■ **What you need to do**
Extend the forum thread about growing grass in the shallow water of a frog vivarium, picking up right after its last line.

====== Document section ======

# Hydroponics - Growing Grass Underwater?



## Percularis (Mar 22, 2011)

I'm trying to create as natural of a habitat as possible for some native frogs. I've been to some ponds and lakes with these frogs and I've seen grass growing in the mud in the shallows. If I put some tiny pebbles or some mud in the bottom of the water in my vivarium, would grass grow in it? The water is about 1" deep so the blades will be sticking out of the water.

Thanks in advance


----------



## Epiphile (Nov 12, 2009)

Why not try to plant the stuff you've found growing near you? Otherwise, you could try some of the grasslike marginals popular in the aquarium hobby- Eleocharis parvula or something similar. I think it's pretty easy to grow emersed.


----------



## Percularis (Mar 22, 2011)

Epiphile said:


> Why not try to plant the stuff you've found growing near you? Otherwise, you could try some of the grasslike marginals popular in the aquarium hobby- Eleocharis parvula or something similar. I think it's pretty easy to grow emersed.

====== Exercise data ======

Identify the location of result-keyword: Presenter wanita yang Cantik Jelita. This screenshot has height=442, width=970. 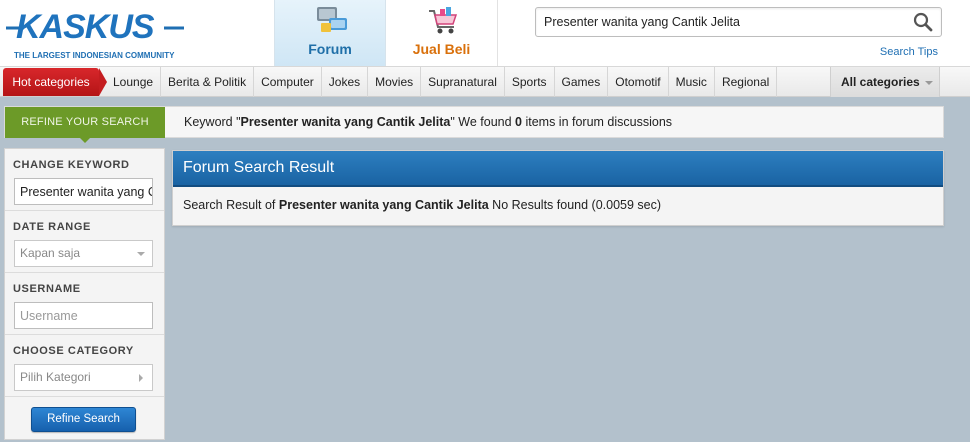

======

■ **Result below**
The stuff I saw was in two places. One was a protected watershed, the other was a national park. 

There's a creek running a few miles from my house. I might be able to go down there and get some of the grass that's growing in the water (which is also growing on the land).


----------



## Ed (Sep 19, 2004)

There are a several plants that are sold for aquariums that normally grow as emersed plants. It just depends on how you want it to look.. There is a dwarf acorus (dwarf sweet flag) that is commonly sold as an aqurium plant or you can look at the dwarf sedges that are sometimes sold as shallow water pond plants. 

Ed


----------



## Percularis (Mar 22, 2011)

Ed said:


> There are a several plants that are sold for aquariums that normally grow as emersed plants. It just depends on how you want it to look.. There is a dwarf acorus (dwarf sweet flag) that is commonly sold as an aqurium plant or you can look at the dwarf sedges that are sometimes sold as shallow water pond plants.
> 
> Ed


Thanks. I'll take a look at those next time I go to petco/petsmart. I'm going to go down to a local creek tomorrow to see if it has the grass that is naturally in the species' habitat.


----------



## davecalk (Dec 17, 2008)

Ed said:


> There are a several plants that are sold for aquariums that normally grow as emersed plants. It just depends on how you want it to look.. There is a dwarf acorus (dwarf sweet flag) that is commonly sold as an aqurium plant or you can look at the dwarf sedges that are sometimes sold as shallow water pond plants.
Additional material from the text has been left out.